Members of the union Unison are to protest today at plans in the South West to create a regional “pay cartel”.
As previously reported by Nursing Times, 16 trusts in the South West are seeking to move away from Agenda for Change and have formed a consortium to lead regional negotiation on pay, terms and conditions. Unions have dubbed the group a “cartel”.
Only Somerset Community Health and Torbay and Southern Devon Health and Care Trust have decided not to join the group, while the region’s mental health trusts are keeping their position under review.
Unison claims the plans will “damage patient care and drive down pay”, and threatens the future of on-going national negotiations between unions and government representatives on changes to Agenda for Change.
The union is holding its annual conference in Bournemouth this week. It said more than a hundred health workers plus supporters are set to protest outside Poole Hospital Foundation Trust at 1pm today.
According to the union, the trust is a “key player” in setting up the cartel as its chief executive, Chris Bown, is chair of its steering group.
Unison head of health Christina McAnea, who will lead the protest, said: “The setting up of this pay cartel is a crude attempt to drive down wages, which in turn will damage the quality of patient care in all 16 trusts.
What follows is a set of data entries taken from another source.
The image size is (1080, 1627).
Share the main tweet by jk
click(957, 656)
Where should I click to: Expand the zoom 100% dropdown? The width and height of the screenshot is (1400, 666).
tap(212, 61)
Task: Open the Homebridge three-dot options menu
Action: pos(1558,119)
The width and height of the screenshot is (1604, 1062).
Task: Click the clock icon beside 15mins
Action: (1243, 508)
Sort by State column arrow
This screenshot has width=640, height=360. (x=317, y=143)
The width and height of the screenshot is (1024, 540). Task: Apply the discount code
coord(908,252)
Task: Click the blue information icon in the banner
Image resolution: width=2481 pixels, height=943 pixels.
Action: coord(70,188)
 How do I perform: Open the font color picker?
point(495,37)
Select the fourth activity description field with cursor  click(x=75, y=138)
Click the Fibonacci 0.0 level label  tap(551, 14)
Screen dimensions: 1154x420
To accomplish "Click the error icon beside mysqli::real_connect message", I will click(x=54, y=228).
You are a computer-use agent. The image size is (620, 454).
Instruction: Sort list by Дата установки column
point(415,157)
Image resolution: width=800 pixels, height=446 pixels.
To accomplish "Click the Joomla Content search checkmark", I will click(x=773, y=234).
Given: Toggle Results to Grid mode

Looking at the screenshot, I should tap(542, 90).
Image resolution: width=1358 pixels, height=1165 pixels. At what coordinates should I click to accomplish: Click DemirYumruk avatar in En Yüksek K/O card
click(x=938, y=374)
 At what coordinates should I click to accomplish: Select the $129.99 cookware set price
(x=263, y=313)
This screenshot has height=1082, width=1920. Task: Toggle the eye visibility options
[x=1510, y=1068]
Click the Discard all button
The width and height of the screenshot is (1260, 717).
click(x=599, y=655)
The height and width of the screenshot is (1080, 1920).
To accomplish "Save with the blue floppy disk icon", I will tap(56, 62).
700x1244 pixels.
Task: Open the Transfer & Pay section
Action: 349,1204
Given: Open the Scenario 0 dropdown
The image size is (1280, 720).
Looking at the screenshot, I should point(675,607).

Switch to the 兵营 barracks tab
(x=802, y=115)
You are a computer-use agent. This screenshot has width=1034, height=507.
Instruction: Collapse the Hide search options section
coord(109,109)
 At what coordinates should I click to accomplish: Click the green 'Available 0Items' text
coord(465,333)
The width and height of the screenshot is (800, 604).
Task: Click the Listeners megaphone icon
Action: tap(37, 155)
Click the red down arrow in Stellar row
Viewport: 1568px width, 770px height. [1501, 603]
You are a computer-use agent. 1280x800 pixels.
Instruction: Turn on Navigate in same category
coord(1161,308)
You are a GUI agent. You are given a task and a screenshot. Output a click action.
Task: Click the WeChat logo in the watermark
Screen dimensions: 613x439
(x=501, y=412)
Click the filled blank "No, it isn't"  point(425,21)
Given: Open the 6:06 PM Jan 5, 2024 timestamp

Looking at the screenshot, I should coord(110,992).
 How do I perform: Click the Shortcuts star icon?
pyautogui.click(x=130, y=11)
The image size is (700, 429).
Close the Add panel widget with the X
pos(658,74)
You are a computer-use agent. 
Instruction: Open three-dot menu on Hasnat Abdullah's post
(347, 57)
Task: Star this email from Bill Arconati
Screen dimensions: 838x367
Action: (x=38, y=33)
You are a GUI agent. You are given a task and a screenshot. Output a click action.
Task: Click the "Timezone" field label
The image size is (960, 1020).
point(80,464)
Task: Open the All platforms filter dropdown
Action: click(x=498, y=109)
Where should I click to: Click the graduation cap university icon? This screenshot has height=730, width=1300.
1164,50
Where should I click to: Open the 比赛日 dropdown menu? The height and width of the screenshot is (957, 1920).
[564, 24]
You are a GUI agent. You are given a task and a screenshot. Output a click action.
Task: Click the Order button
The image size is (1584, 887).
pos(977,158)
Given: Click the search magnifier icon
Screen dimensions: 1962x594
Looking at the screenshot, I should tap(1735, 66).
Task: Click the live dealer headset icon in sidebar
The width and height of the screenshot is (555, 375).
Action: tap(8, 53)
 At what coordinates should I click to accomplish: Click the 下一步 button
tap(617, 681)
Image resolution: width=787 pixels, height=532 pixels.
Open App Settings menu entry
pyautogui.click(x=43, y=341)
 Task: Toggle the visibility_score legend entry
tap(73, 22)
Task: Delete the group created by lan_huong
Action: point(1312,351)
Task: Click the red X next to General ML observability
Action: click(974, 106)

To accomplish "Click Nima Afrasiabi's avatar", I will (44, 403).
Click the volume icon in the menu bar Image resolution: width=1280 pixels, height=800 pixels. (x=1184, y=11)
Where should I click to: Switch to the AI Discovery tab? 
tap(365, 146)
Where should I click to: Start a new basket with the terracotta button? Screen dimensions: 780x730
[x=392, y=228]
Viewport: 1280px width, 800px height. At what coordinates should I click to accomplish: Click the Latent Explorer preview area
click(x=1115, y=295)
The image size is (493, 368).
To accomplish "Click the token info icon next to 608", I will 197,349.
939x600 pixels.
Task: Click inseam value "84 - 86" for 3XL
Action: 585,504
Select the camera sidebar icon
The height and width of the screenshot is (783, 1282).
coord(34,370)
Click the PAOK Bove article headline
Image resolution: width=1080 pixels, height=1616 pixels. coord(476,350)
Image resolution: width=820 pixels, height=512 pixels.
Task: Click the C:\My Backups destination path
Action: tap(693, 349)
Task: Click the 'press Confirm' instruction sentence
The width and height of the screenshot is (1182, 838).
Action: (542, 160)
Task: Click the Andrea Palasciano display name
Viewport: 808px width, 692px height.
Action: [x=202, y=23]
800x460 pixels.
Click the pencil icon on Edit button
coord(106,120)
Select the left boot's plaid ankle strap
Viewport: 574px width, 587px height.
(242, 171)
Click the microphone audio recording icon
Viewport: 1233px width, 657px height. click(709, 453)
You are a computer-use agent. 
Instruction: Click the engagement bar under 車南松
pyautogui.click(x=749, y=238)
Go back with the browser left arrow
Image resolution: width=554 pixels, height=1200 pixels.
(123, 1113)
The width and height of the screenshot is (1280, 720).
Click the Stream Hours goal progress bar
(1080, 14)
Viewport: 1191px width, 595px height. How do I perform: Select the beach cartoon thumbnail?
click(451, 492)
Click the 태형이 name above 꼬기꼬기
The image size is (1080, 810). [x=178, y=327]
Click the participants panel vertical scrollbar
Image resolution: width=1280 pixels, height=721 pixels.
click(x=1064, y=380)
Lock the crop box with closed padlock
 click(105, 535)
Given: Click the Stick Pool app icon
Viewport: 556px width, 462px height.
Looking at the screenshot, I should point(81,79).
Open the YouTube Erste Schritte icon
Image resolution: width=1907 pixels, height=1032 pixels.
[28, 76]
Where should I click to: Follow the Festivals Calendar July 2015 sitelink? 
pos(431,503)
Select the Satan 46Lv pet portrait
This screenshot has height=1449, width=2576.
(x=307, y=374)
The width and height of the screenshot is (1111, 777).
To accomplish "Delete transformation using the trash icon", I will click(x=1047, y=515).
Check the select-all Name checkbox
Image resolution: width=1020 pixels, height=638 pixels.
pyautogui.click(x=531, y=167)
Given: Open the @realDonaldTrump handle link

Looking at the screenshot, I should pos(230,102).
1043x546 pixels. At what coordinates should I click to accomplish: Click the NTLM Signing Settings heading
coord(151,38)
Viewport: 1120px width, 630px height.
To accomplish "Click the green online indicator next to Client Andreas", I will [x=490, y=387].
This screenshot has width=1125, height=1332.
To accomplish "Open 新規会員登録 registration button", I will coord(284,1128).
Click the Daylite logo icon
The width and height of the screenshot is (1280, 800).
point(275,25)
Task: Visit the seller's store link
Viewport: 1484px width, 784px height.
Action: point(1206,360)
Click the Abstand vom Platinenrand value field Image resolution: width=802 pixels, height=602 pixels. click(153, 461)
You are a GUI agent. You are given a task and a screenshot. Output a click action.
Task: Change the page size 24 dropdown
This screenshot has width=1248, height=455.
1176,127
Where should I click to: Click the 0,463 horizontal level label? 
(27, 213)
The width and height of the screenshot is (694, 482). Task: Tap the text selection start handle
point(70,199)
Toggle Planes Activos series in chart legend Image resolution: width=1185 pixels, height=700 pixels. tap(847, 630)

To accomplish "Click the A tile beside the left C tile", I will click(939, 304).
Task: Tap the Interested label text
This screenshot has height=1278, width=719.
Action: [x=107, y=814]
“The cartel will lead to shortages of key staff who will vote with their feet and move to hospitals where the pay is better and patients will be the ones who suffer.”
She added: “Cutting wages of hospital workers will also have a knock-on effect on already depressed economies in the South West. Health workers are already suffering from a two year pay freeze and this further assault on their pay and conditions will hit morale as well as their spending power.
“We do not want rogue employers threatening to undermine the stability of national pay bargaining and Agenda for Change. It is not too late for those 16 trusts to do the right thing by their patients and staff and drop this damaging and divisive plan.”
In response, Mr Bown said: “I was pleased to have had the opportunity to discuss the outline project with senior Unison representatives today - we are committed to providing staff and union representatives with regular updates as the project proceeds, and to listen to any concerns they may have.
“At this stage, prior to the working group meeting for the first time and therefore with no decisions made on how the project will progress, it was helpful to hold some initial dialogue.”